In consideration of the mutual promises contained herein and upon the express
condition of the occurrence of a HVAC and mechanical inspection of the Subleased
Premises satisfactory to Sublessee, Sublessor hereby subleases a portion of the
Leased Premises (herein *Subleased Premises*) to Sublessee, subject to the terms
of the Main Lease, and subject further to the provisions of this Sublease
Agreement, as follows:
1. All the duties and obligations of Sublessee hereunder are expressly
conditioned on the occurrence of an inspection of the Subleased Premises by
a licensed heating and air conditioning service company which is
satisfactory to Sublessee by January 1, 2000. If such an inspection is not
satisfactory to Sublessee, this Sublease Agreement shall terminate effective
immediately and all of Sublessee's duties and obligations hereunder shall be
deemed full and satisfactorily discharged.
2. Sublessee agrees to abide by and observe all the terms, covenants and
conditions of the Main Lease.
3. Insofar as the provisions of the Main Lease do not conflict with the
specific provisions of this Sublease Agreement each of them is incorporated
into this Sublease as if completely rewritten herein. Sublessee agrees to be
bound to Sublessor by all the terms of the Main Lease and to assume towards
Sublessor and Worm all obligations and responsibilities that Sublessor, by
the Main Lease, assumes towards Lessor, except for the payment of rent and
tenant costs by Sublessee to Sublessor, which is governed by Paragraph 5
herein. Sublessee further agrees to indemnify and hold harmless Sublessor
from any claim or liability under the Main Lease.
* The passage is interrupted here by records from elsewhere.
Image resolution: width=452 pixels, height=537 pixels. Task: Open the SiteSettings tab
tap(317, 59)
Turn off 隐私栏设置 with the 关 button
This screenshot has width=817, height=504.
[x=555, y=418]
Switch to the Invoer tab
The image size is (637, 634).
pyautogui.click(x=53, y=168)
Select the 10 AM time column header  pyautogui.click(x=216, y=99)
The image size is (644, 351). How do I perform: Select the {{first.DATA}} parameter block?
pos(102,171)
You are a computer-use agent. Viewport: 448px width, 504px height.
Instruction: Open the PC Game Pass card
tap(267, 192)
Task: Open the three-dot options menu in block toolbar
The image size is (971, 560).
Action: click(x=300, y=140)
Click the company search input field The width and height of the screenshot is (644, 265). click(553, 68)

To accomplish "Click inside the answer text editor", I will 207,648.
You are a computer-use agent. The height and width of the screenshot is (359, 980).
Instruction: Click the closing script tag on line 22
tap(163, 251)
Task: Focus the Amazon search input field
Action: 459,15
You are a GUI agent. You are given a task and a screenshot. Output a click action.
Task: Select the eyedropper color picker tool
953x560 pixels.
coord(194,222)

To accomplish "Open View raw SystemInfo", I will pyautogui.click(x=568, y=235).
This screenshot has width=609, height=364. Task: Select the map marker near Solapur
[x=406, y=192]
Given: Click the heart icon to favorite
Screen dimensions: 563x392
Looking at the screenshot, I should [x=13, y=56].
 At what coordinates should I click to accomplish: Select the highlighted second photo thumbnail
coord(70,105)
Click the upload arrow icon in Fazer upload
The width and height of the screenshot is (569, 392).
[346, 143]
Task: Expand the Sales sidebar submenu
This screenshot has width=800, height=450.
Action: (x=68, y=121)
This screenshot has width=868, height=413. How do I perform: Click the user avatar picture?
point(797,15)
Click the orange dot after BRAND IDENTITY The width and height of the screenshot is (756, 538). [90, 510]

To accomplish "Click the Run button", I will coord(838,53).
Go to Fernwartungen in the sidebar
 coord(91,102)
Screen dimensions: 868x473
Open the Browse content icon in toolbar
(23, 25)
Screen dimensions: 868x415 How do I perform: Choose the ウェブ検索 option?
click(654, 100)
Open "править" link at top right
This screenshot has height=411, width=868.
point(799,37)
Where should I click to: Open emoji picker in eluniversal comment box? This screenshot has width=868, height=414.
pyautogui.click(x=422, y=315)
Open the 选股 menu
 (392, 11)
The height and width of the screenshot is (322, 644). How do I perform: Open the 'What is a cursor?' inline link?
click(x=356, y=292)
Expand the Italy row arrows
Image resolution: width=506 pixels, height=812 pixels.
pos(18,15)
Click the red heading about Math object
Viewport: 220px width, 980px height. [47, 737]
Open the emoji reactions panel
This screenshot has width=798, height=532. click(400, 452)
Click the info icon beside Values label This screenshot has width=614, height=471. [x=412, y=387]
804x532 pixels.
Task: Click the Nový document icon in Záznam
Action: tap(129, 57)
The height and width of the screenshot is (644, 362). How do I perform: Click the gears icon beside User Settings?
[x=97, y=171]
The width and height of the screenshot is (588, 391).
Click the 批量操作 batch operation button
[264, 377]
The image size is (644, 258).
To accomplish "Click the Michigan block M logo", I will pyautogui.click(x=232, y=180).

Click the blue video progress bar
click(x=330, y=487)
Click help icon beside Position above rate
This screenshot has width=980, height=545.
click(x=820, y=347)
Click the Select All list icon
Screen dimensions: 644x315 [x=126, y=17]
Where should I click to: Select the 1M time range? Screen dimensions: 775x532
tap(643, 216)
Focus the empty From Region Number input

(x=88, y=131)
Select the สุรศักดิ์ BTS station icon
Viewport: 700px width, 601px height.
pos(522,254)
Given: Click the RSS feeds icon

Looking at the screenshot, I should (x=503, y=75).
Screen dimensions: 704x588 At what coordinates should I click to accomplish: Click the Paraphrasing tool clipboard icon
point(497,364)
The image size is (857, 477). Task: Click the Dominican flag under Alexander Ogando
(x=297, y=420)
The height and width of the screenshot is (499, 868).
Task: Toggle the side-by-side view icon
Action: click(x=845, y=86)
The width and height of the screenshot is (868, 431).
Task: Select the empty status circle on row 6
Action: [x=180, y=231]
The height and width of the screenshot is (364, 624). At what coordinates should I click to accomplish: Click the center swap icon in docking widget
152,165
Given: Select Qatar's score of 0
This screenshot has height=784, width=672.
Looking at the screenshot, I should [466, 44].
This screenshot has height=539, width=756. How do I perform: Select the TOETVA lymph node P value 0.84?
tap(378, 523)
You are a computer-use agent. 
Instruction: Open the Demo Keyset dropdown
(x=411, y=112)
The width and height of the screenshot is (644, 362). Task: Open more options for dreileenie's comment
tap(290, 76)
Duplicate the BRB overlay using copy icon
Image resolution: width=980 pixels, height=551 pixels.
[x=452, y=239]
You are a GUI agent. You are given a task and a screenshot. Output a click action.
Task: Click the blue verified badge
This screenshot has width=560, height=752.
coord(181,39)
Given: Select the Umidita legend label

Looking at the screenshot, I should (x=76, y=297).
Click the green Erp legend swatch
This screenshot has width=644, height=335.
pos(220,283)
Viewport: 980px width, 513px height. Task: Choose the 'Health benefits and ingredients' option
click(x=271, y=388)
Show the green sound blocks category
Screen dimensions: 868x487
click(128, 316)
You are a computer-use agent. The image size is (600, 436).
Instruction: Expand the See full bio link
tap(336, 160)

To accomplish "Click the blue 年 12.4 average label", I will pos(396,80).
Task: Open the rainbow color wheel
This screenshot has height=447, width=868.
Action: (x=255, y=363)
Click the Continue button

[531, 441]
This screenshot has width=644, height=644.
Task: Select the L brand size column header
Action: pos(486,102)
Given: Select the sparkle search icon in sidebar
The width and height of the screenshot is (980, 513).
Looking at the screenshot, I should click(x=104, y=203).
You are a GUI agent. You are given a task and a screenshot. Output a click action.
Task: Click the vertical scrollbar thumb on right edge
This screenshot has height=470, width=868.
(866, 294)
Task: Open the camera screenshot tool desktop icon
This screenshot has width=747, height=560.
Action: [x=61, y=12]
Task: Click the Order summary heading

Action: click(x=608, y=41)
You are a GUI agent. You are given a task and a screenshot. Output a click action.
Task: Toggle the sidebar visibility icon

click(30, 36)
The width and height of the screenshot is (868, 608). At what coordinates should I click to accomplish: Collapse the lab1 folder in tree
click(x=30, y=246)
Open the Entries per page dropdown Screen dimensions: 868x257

The relationship between
Sublessee and Sublessor shall be the same as between Sublessor and Lessor
under the Main Lease.
4. The premises being subleased is identified in Exhibit B and consists of
approximately 2,500 square feet located within the space leased by Sublessor
from Lessor and adjoining to space leased by Sublessee from Landlord (the
"Subleased Premises*). Prior to the execution of this Sublease Agreement
Sublessee is responsible for ensuring that the Subleased Promises can be
incorporated with Sublessee's adjoining space while maintaining security
satisfactory to Sublessor and meeting fire safety code. Any costs related to
modify the space to comply with security and fire safety shall be the sole
responsibility of Sublessee. Sublessee may instaIl one (1) door where
indicated on Exhibit B. Within fifteen (15) days of the end of the Sublease
Agreement Sublessee shall remove the subject door and repair the wall so
that the wall is consistent with the surrounding walls. Further, Sublessor
gives its consent to Sublessee to make interior improvements to the
Subleased Promises without further approval of Sublessor, limited to the
addition or alteration of the paint, carpet, telephone and data lines.
5. The term of this Sublease Agreement shall be for a term of twelve (15)
months commencing on January 1, 2000 and ending March 31, 2001 provided that
this Sublease Agreement shall sooner terminate upon the termination for any
cause whatsoever of the Main Lease. If Sublessee makes any assignment of
assets for the benefit of creditors, or if a trustee or receiver is
appointed to administer or conduct its business, or it is judged in any
legal proceedings to be bankrupt, then this Sublease Agreement shall
terminate without prior written notice. Unless otherwise terminated as
specified in this paragraph, this Sublease Agreement shall automatically
renew each month until termination of the Main Lease or upon ninety (90)
days written notice by either party, whichever comes first.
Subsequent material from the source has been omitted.